— Task goal —
Reproduce the text of each item below word for word, omitting the pictures.
* * * * * * *
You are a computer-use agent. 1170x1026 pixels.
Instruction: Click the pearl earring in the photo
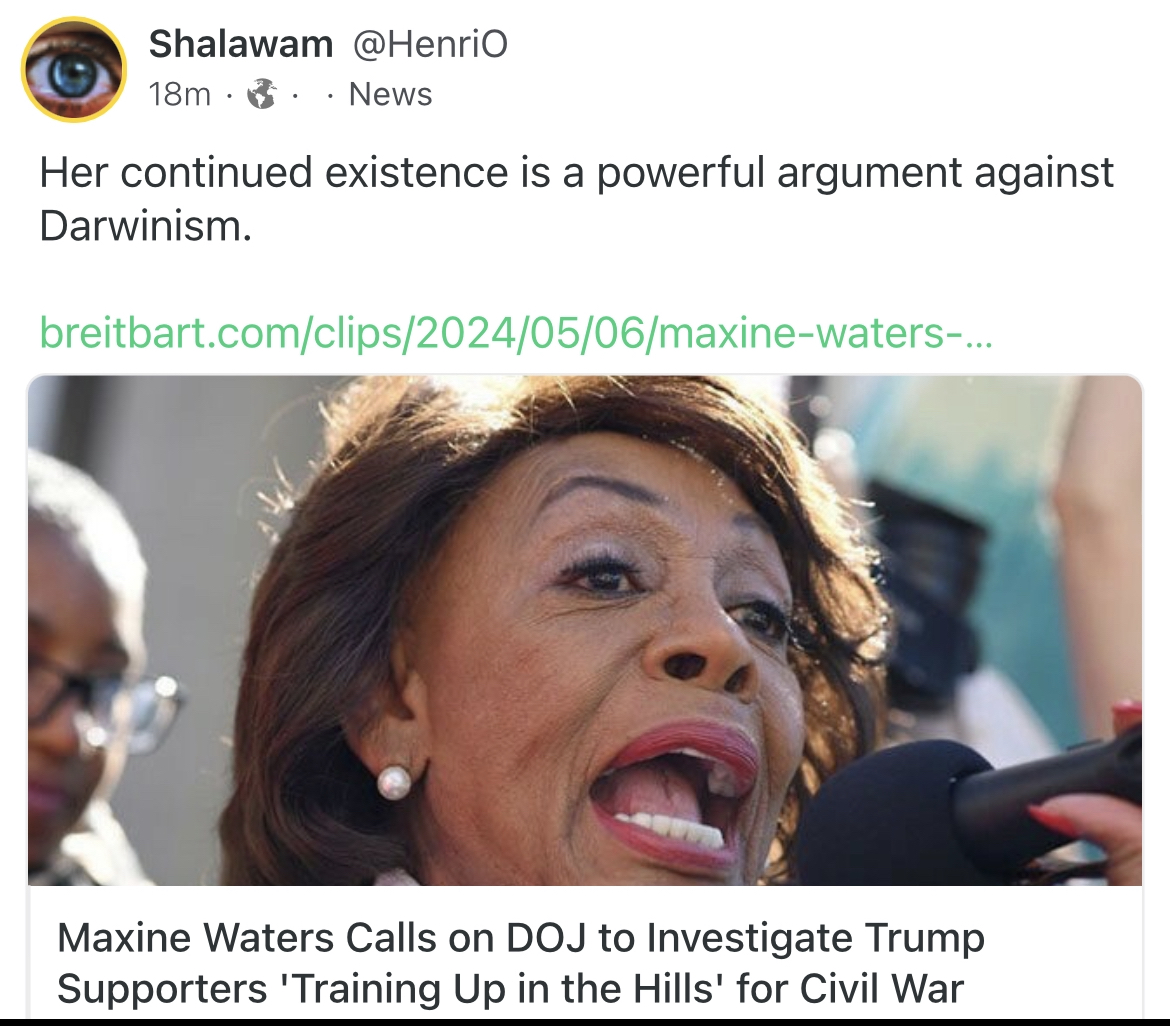coord(393,782)
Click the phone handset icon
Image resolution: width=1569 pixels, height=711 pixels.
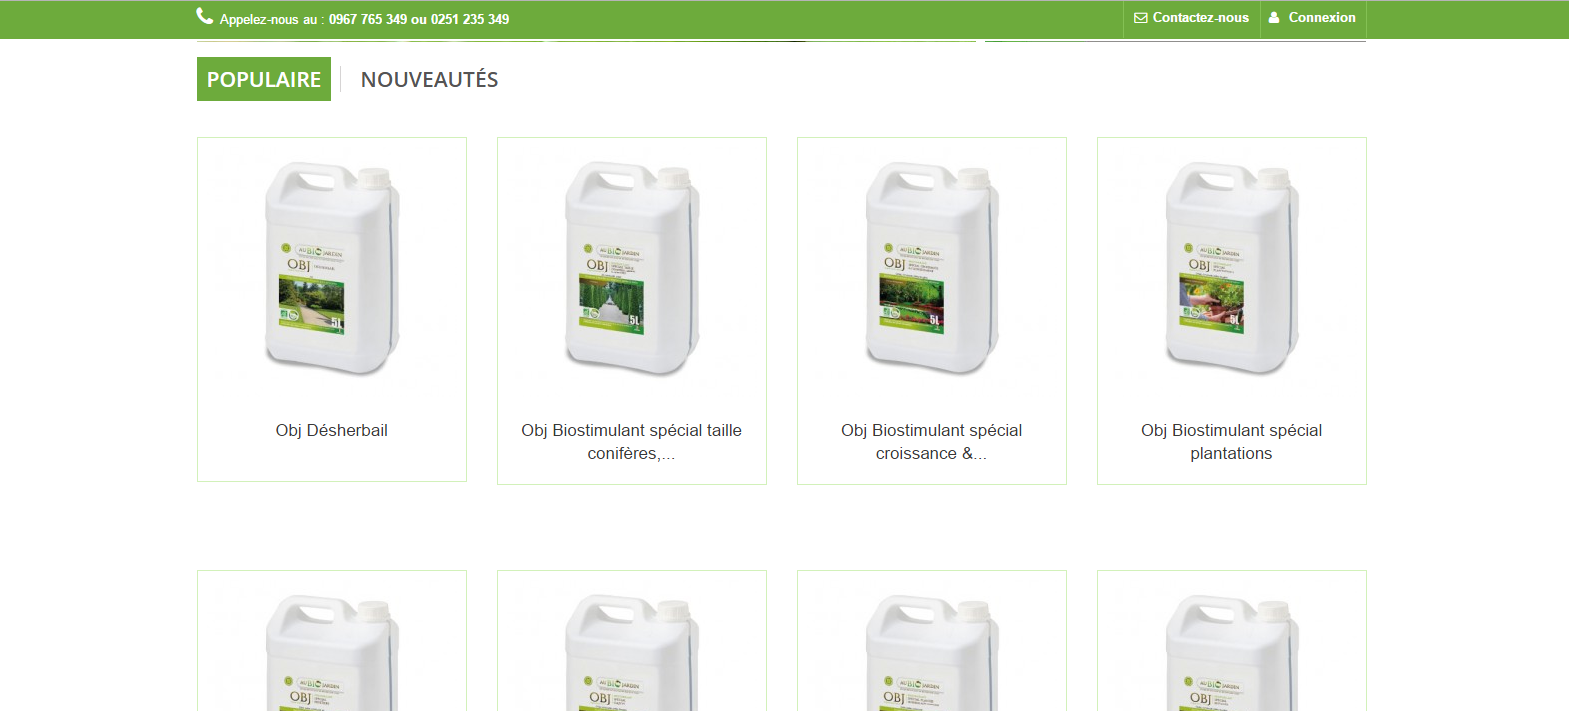click(x=204, y=16)
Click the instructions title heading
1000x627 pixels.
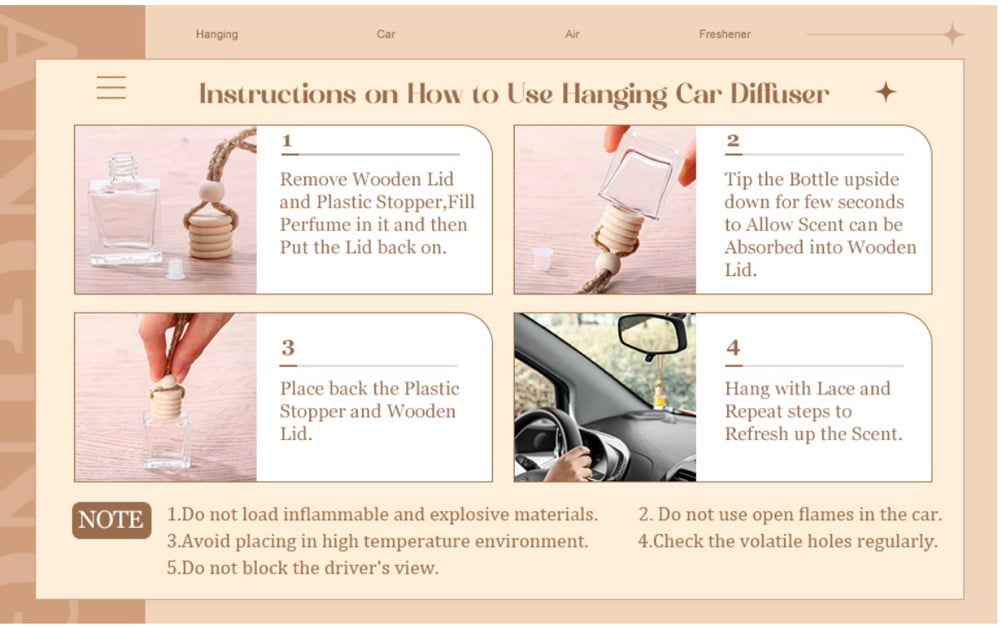tap(514, 94)
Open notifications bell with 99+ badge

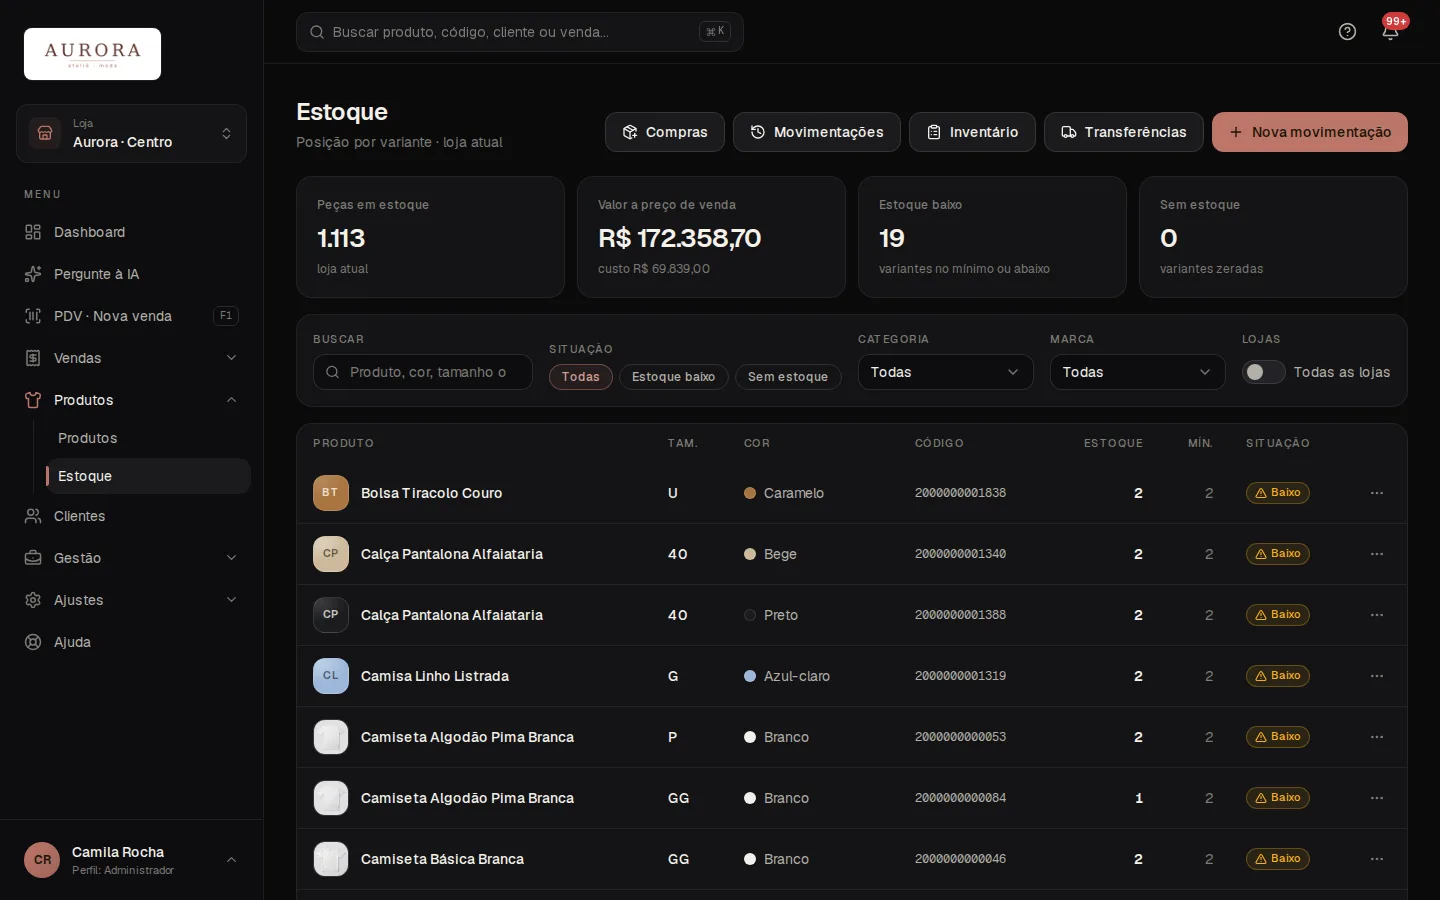(x=1390, y=32)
* * * * * * *
— Answer to this exercise —
You are a computer-use agent. 1170x1026 pixels.
Instruction: Click the pearl earring in the photo
coord(393,782)
Click the phone handset icon
Image resolution: width=1569 pixels, height=711 pixels.
click(x=204, y=16)
Click the instructions title heading
1000x627 pixels.
tap(514, 94)
Open notifications bell with 99+ badge

(x=1390, y=32)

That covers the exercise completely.